:: TASK ITEM ::
Please return all the records exactly, with nothing left out.

:: MATERIAL FOR THIS EXERCISE ::
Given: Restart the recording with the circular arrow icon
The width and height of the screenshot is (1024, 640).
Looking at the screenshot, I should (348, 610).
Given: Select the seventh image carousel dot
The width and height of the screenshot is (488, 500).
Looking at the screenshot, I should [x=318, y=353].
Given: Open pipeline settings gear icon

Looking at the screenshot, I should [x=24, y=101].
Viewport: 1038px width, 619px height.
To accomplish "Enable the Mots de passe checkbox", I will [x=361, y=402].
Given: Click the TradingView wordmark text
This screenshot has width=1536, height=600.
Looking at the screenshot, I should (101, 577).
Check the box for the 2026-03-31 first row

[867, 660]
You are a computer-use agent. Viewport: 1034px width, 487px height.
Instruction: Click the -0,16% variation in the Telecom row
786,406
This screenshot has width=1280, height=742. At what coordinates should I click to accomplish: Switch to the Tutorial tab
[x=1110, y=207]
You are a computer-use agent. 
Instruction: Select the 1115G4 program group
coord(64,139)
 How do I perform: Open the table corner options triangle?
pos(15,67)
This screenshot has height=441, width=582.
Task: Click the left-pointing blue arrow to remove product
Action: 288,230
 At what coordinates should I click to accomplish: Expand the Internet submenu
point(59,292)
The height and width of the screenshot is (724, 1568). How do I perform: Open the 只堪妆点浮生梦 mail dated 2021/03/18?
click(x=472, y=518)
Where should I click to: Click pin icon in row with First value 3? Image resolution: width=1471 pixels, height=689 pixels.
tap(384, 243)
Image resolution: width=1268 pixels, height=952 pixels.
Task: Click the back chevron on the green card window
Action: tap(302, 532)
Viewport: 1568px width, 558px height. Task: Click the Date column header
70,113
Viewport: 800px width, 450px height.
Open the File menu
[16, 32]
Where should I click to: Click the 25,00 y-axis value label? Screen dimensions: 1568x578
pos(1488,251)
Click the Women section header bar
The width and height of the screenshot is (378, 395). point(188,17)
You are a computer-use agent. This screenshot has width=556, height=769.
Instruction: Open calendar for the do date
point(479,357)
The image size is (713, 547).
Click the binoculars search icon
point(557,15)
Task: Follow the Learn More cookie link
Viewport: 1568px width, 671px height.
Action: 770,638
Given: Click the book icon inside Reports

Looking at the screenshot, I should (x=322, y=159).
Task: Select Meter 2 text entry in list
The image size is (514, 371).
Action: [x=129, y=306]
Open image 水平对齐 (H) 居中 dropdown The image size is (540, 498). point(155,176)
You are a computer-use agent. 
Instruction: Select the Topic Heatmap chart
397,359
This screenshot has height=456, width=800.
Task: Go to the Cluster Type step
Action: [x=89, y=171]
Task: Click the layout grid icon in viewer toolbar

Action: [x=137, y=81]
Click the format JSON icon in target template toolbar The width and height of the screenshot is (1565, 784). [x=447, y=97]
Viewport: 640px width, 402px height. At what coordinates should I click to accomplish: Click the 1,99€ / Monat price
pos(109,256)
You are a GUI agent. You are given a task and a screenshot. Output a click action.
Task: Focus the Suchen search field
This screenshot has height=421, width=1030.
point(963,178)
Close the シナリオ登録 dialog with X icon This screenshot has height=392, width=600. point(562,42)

:: EXERCISE RESULT ::
Given: Restart the recording with the circular arrow icon
The width and height of the screenshot is (1024, 640).
Looking at the screenshot, I should (348, 610).
Given: Select the seventh image carousel dot
The width and height of the screenshot is (488, 500).
Looking at the screenshot, I should [x=318, y=353].
Given: Open pipeline settings gear icon

Looking at the screenshot, I should [x=24, y=101].
Viewport: 1038px width, 619px height.
To accomplish "Enable the Mots de passe checkbox", I will [x=361, y=402].
Given: Click the TradingView wordmark text
This screenshot has width=1536, height=600.
Looking at the screenshot, I should (101, 577).
Check the box for the 2026-03-31 first row

[867, 660]
You are a computer-use agent. Viewport: 1034px width, 487px height.
Instruction: Click the -0,16% variation in the Telecom row
786,406
This screenshot has width=1280, height=742. At what coordinates should I click to accomplish: Switch to the Tutorial tab
[x=1110, y=207]
You are a computer-use agent. 
Instruction: Select the 1115G4 program group
coord(64,139)
 How do I perform: Open the table corner options triangle?
pos(15,67)
This screenshot has height=441, width=582.
Task: Click the left-pointing blue arrow to remove product
Action: 288,230
 At what coordinates should I click to accomplish: Expand the Internet submenu
point(59,292)
The height and width of the screenshot is (724, 1568). How do I perform: Open the 只堪妆点浮生梦 mail dated 2021/03/18?
click(x=472, y=518)
Where should I click to: Click pin icon in row with First value 3? Image resolution: width=1471 pixels, height=689 pixels.
tap(384, 243)
Image resolution: width=1268 pixels, height=952 pixels.
Task: Click the back chevron on the green card window
Action: tap(302, 532)
Viewport: 1568px width, 558px height. Task: Click the Date column header
70,113
Viewport: 800px width, 450px height.
Open the File menu
[16, 32]
Where should I click to: Click the 25,00 y-axis value label? Screen dimensions: 1568x578
pos(1488,251)
Click the Women section header bar
The width and height of the screenshot is (378, 395). point(188,17)
You are a computer-use agent. This screenshot has width=556, height=769.
Instruction: Open calendar for the do date
point(479,357)
The image size is (713, 547).
Click the binoculars search icon
point(557,15)
Task: Follow the Learn More cookie link
Viewport: 1568px width, 671px height.
Action: 770,638
Given: Click the book icon inside Reports

Looking at the screenshot, I should (x=322, y=159).
Task: Select Meter 2 text entry in list
The image size is (514, 371).
Action: [x=129, y=306]
Open image 水平对齐 (H) 居中 dropdown The image size is (540, 498). point(155,176)
You are a computer-use agent. 
Instruction: Select the Topic Heatmap chart
397,359
This screenshot has height=456, width=800.
Task: Go to the Cluster Type step
Action: [x=89, y=171]
Task: Click the layout grid icon in viewer toolbar

Action: [x=137, y=81]
Click the format JSON icon in target template toolbar The width and height of the screenshot is (1565, 784). [x=447, y=97]
Viewport: 640px width, 402px height. At what coordinates should I click to accomplish: Click the 1,99€ / Monat price
pos(109,256)
You are a GUI agent. You are given a task and a screenshot. Output a click action.
Task: Focus the Suchen search field
This screenshot has height=421, width=1030.
point(963,178)
Close the シナリオ登録 dialog with X icon This screenshot has height=392, width=600. point(562,42)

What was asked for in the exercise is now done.